In this post, I am going to cover how the query model works in SQL Server Data Services (SSDS) today and some of the design goals of SSDS in general.

The first thing to understand is that the SSDS team made a conscious decision to start simple and expand functionality later.  The reasoning behind this is simple:

  • Simple services that lower the bar to get started are easier to adopt.  We want to offer the smallest useful feature set that developers can start using to build applications.
  • At the same time, we want to make sure that every feature that is available will scale appropriately at internet-level.

As such, the right model is what the team chose:  start simple and expose richer and richer functionality as we prove out the scale and developer's need.  The team is committed to short (8 week) development cycles that prioritizes the features based on feedback.

The Query Model

Now that I have covered the design decisions, let's take a look at how the query model actually operates.  From my last post, you see that I already showed you the syntax that begins the query operation (?q=).  What is important to understand is the following:

  • The widest scope for any search is the Container.

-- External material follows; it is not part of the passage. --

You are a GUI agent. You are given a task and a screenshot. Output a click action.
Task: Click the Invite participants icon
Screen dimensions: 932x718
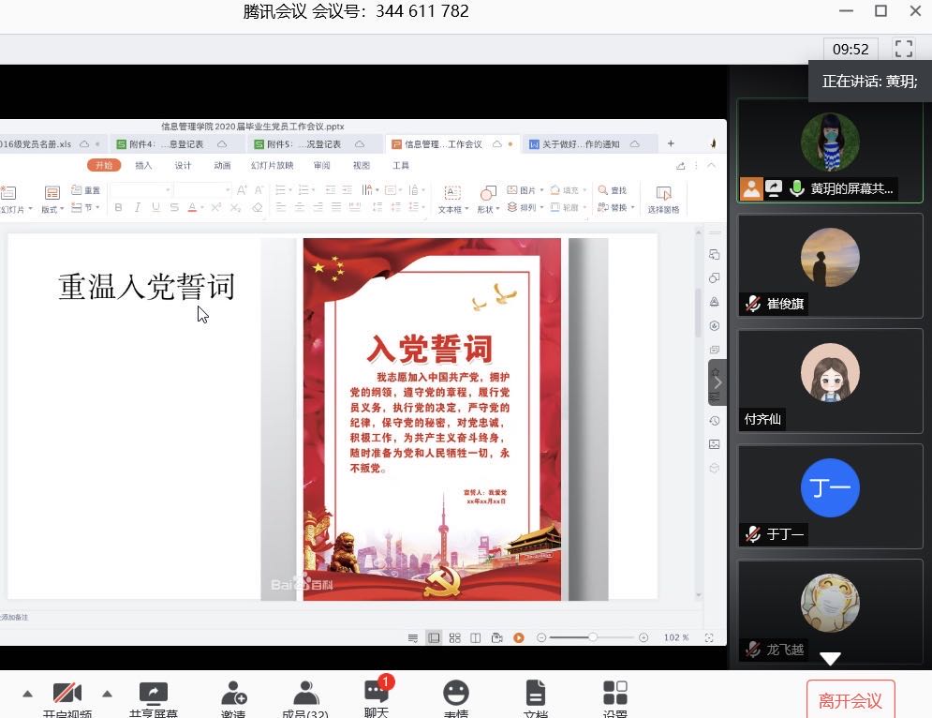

Well... almost, but I will get to that.  To put this another way: you cannot retrieve entity objects today by searching at the authority level.  That's right:  there is no cross-container search.  This might change in the future, but that is how it is today.  For developers familiar with LDAP terminology, this roughly equates to a SearchScope.OneLevel operation.  The syntax again is:

https://{authority}.data.sitka.microsoft.com/v1/{container}?q={query}

It is important to note that there is no trailing forward slash after the container Id in that. 

Now, what did I mean by "almost"?  If you saw my last post, I showed the following:

https://{authority}.data.sitka.microsoft.com/v1/?q=

This would imply query capabilities, right?  Well, it turns out that you can query at the Authority level, but you can only query Container objects (not the entities contained in them).  Since a Container is a simple entity with only Id and Version today, it is of limited usefulness to query at this level.  However, if we were to add customizable metadata support to attach to a Container, then query might become much more interesting (e.g. find all containers where attribute "foo" equals "bar").

Syntax

The SSDS team decided to adopt a LINQ-like syntax that is carried on the query string.  It has the basic format of the following:

from e in entities {where clause} select e

Only the part inside the {}'s is modifiable*.  We can infer the following from this syntax:  One, you can perform only simple selects today.  There are no joins, group by, ordering, etc.  Two, there is no projection today.  There is only the return of the complete entity as the entity is both the unit of storage (POST and PUT) as well as the unit of return (GET).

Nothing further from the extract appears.